There are numerous benefits of weight training for women. Consistent efforts with weight training (also known as strength training) can help with weight loss, blood pressure, bone density, and so many more great things for your health!
Weight training is such a great way to give yourself a healthier you! Here are a few of the best benefits this type of exercise can give you.
Increases Bone Density: A study at Tufts University discovered that strength training not only increases muscle mass, but bone density as well. The research showed that women who lifted weights did not lose any bone density, but actually gained about 1% bone mass in their hips and spine. This was radically different than non-exercising women, who actually lost 2% to 2.5% of their bone mass during the same period of time. This is a great thing for us women who tend to slowly lose more and more bone mass over the years.

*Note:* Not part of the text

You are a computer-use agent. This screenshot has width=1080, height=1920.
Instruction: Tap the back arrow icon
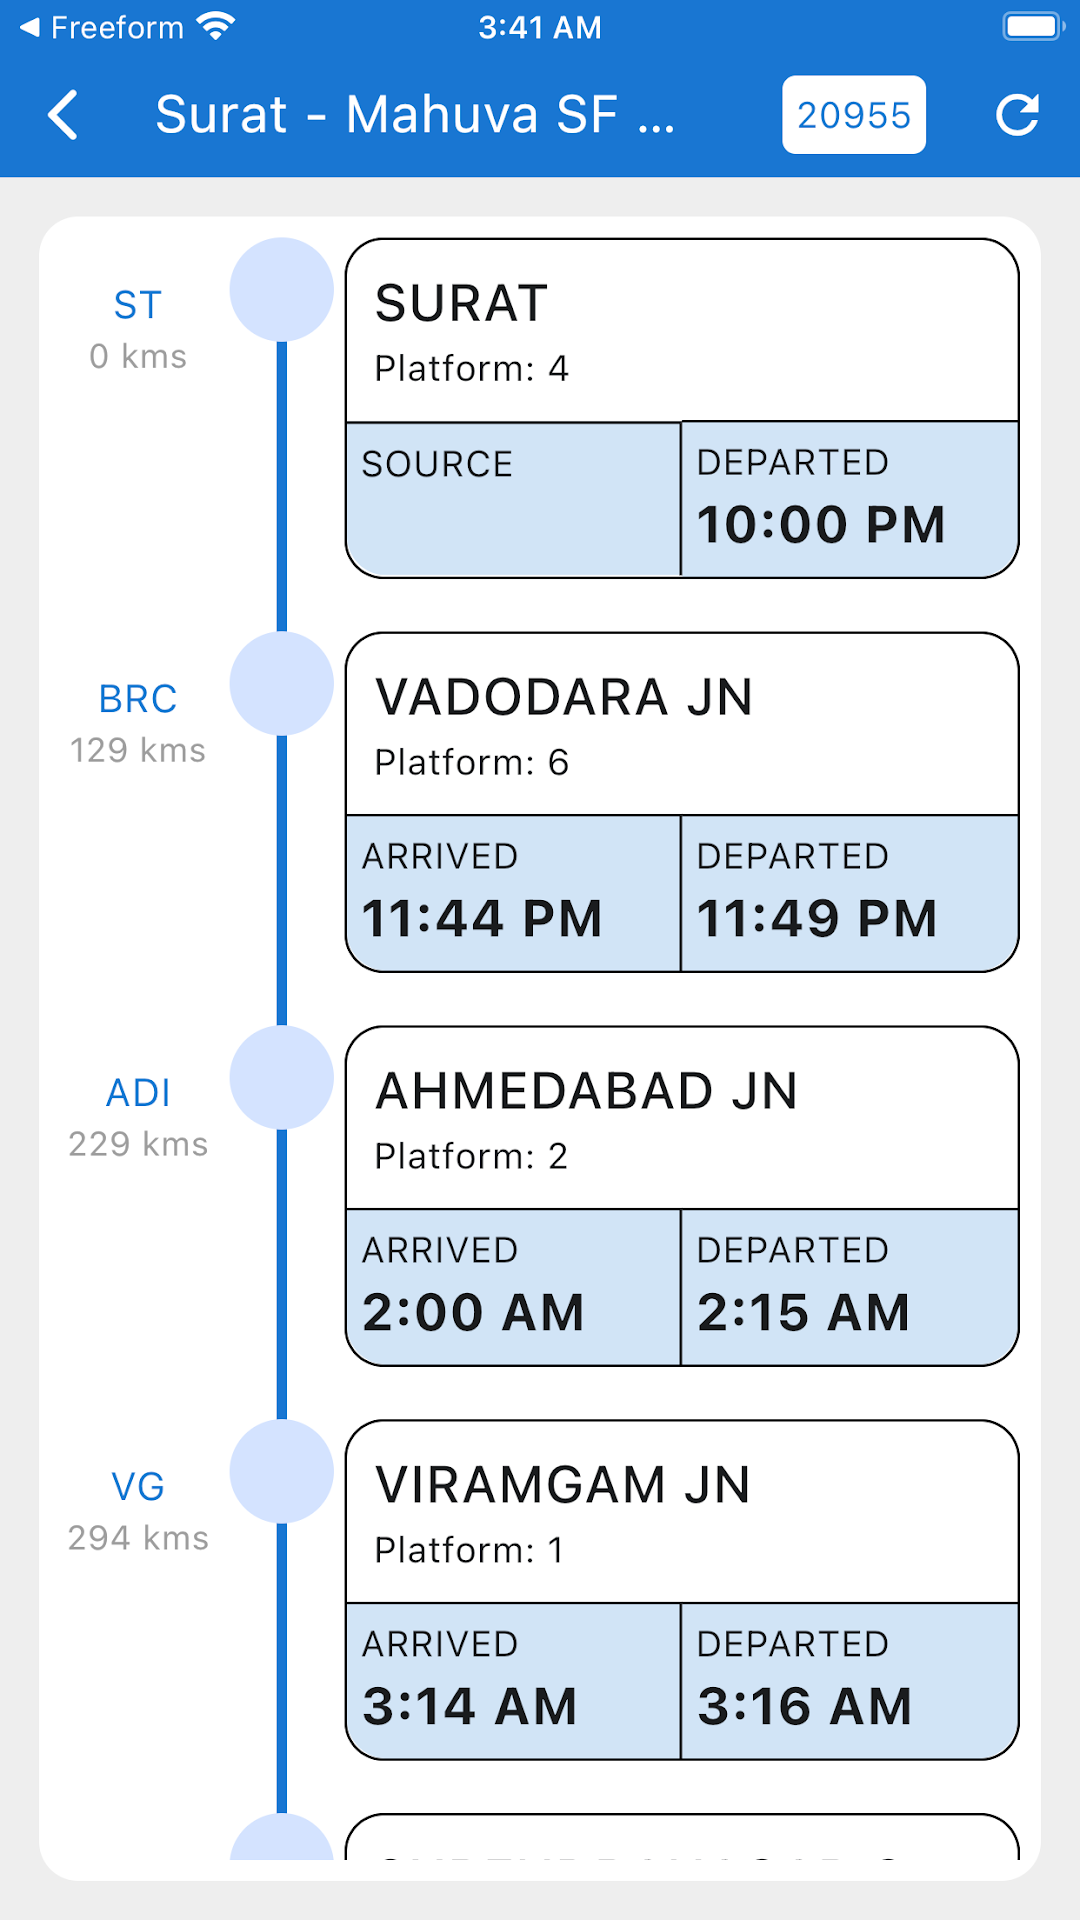(x=63, y=115)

Helps With Weight Loss: While aerobics only increases your metabolism during the exercise, weight training not only raises your metabolism, but keeps it elevated by about 15% for up to two hours afterwards! To take advantage of this great new find, try weight training for 20-30 minutes, then move to something aerobic, such as running on a treadmill, or an aerobics class.
Counteracts Depression and Sleep Loss: Yep, you heard right! Strength training can also help you fall asleep faster and stay asleep longer, a study at Tufts University says. In this study 6 out of 10 people had less trouble sleeping at night. As for depression, after 12 weeks of strength training three times a week, 14 of the 16 people no longer met the criteria for clinical depression and felt better.
Strength training also helps people age more gracefully, feel better about themselves, and gain the confidence they deserve.
Now that you know some of the amazing benefits, I hope you are eager to get started! There are many strength training routines out there, so be sure to find one that works for you. I’ve also included a link to a great kettlebell fat burning program here.
The important thing is to work out and tone the areas you want to fix the most. Are your arms a little flabby? Are your thighs a little cottage cheese looking? Although weight loss is a major part of making these body parts thinner, strength training will help you tone and firm the areas you are looking to improve.
With any strength training exercise, try to stick with 10 to 15 reps, and do this three cycles for a total of 30 to 45 reps. If you are looking to lose weight, strength training can help! Your metabolism is elevated for about two hours after strength training, so this would be a perfect time to go do some aerobic exercise and get more bang for your buck when it comes to calorie burning. Below are two different routines, one for at home or at a gym, whichever is your preference.
Routene 1 (Gym)
- 10 Bench Press– you can do the free-weight bench press, as this will also work your coordination and agility, or they have a machine that helps you to just focus on the weight aspect of bench pressing.
- 5-10 Pull ups-This can be tricky for me and my weak armed friends, but have no fear. There is a machine at the gym that helps you work on your pull up by lowing your weight that you have to pull up, so you can start low and work your way up. If that does not work, you can hold yourself in a pull up position for 30-45 seconds.
- 15 Squats– Our good friend the squat! Try doing 15 squats with a kettle bell
- 15 Lunges– Be sure to not let your knee touch the ground, and do 15 on each leg!
- 10 Push Ups– There are machines to help you slowly increase the weight you can do a push up with, or you can try pushups against the wall. Either way, work on those arms!
- 10 Lat Pull Downs– This is an excellent machine at the gym that can really help condition and tone your arms.
- 10 leg curls– Find a machine that works your thighs and another that works on your calves. These are excellent leg toners!
Once you have completed this circuit, start back at the beginning and do them 2 more times. If everything is located in the same room, this exercise should take 25-35 minutes.
Routene 2 (Home)
- 10 push ups– regular or wall push ups
- 10 dumbell curls per arm -use a weight size that feels comfortable or waterbottles filled with sand.
- 30 seconds of arm circles with dumbells in hand. Put your arms straight out like a scarecrow and make tiny circles for 30 seconds.
- 16 Reverse Crunches
- 30 crunches
- 30 seconds plank
- 20 squats
- 15 lunges on each leg
- 1 minute wall sit – lean against the wall as if in a chair with your bottom level to your knees.
Complete the routine and start it over again 2 more times. This work out should take 25-35 minutes. For more exercise ideas check out the 14 day perfect booty program.
Have a Happy Workout and be sure to drink plenty of water!